→ **DATA**:

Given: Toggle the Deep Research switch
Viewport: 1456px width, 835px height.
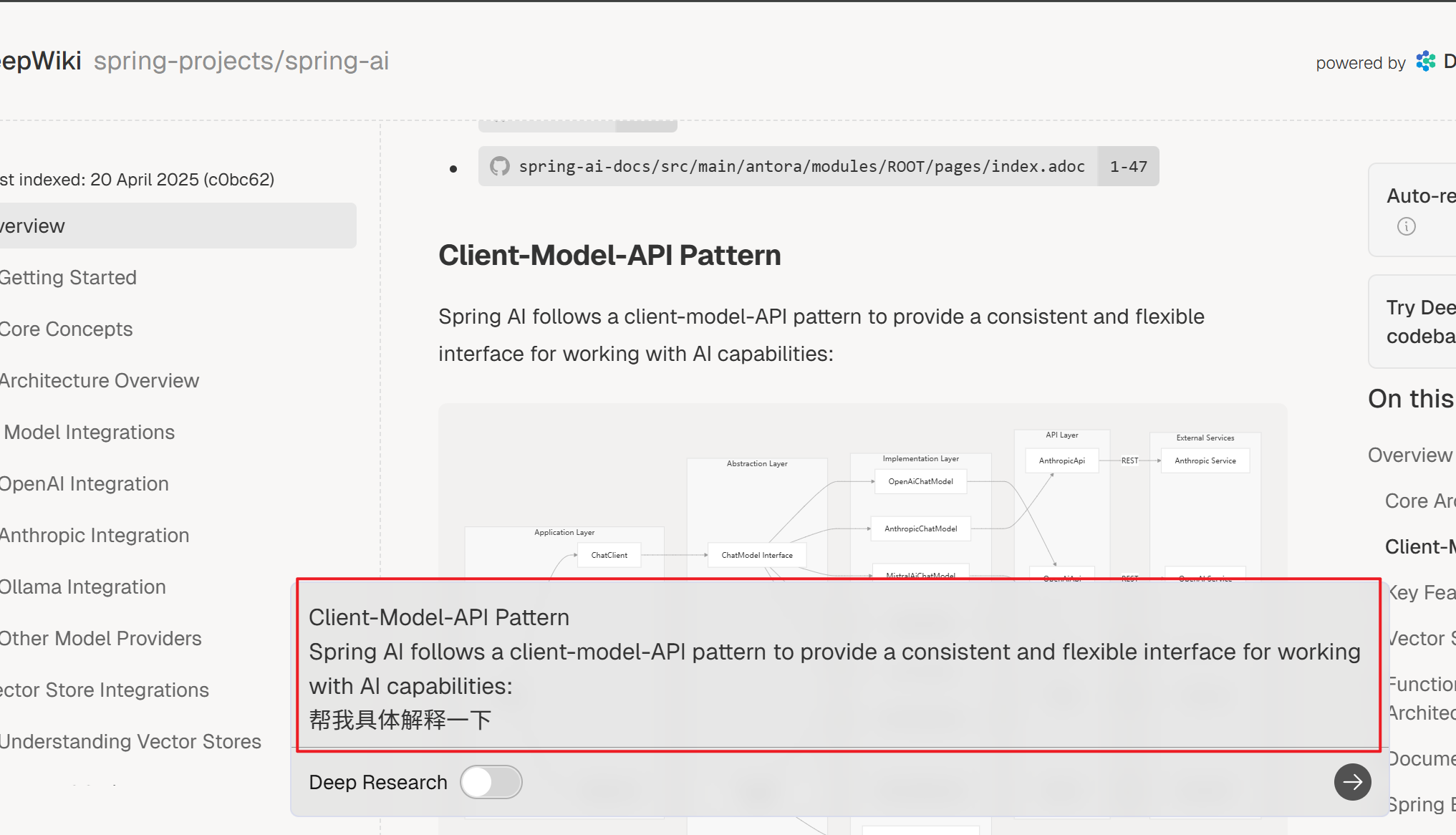Looking at the screenshot, I should pyautogui.click(x=491, y=782).
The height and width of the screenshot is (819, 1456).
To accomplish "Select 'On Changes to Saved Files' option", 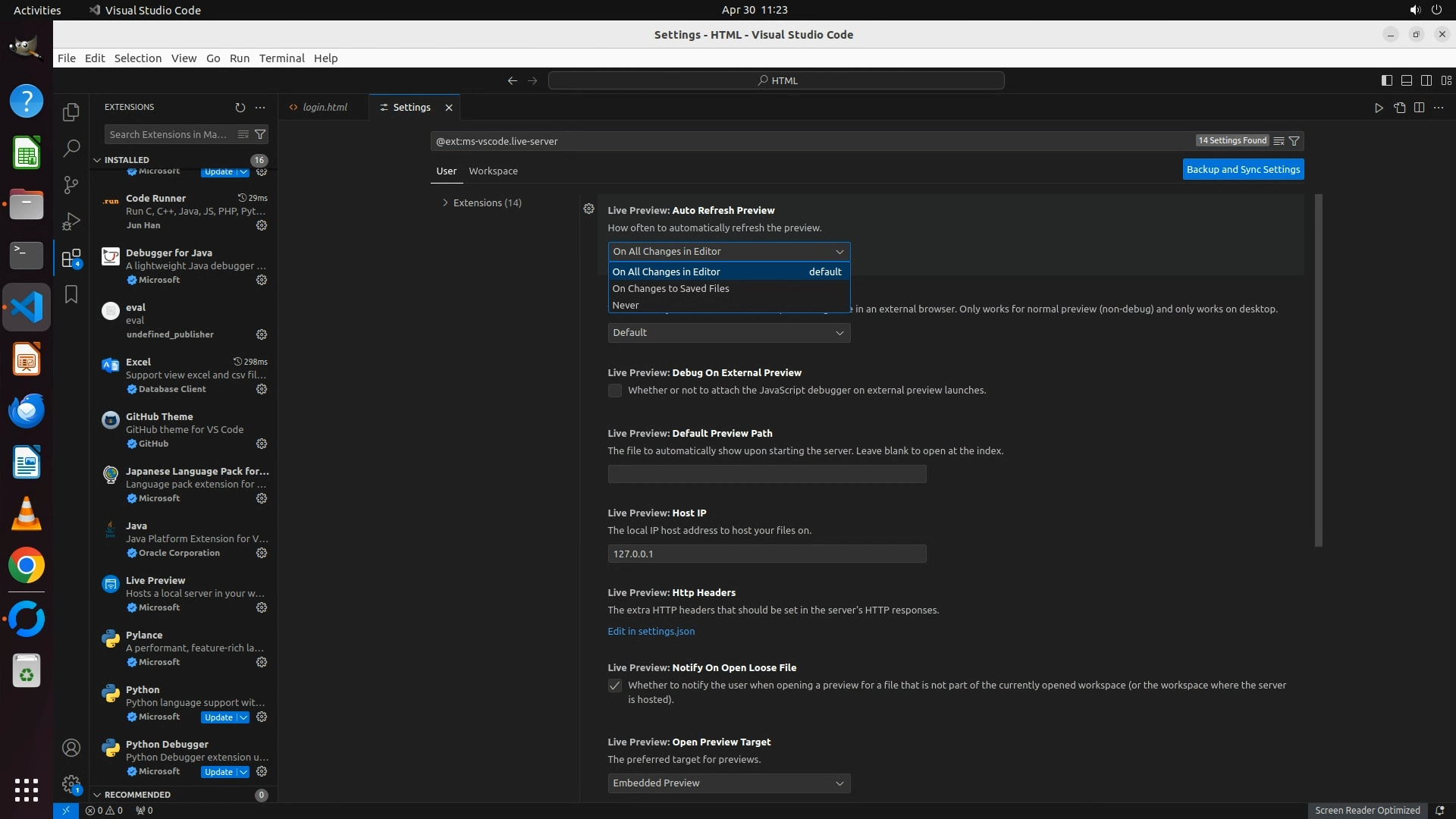I will [670, 288].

→ **TASK DIRECTIONS**:
Transcribe exactly, with no pictures, the lines running from the first line of the material through the line holding "The height and".

→ **RESULT FOR THIS EXERCISE**:
Given: Toggle the Deep Research switch
Viewport: 1456px width, 835px height.
Looking at the screenshot, I should pyautogui.click(x=491, y=782).
The height and width of the screenshot is (819, 1456).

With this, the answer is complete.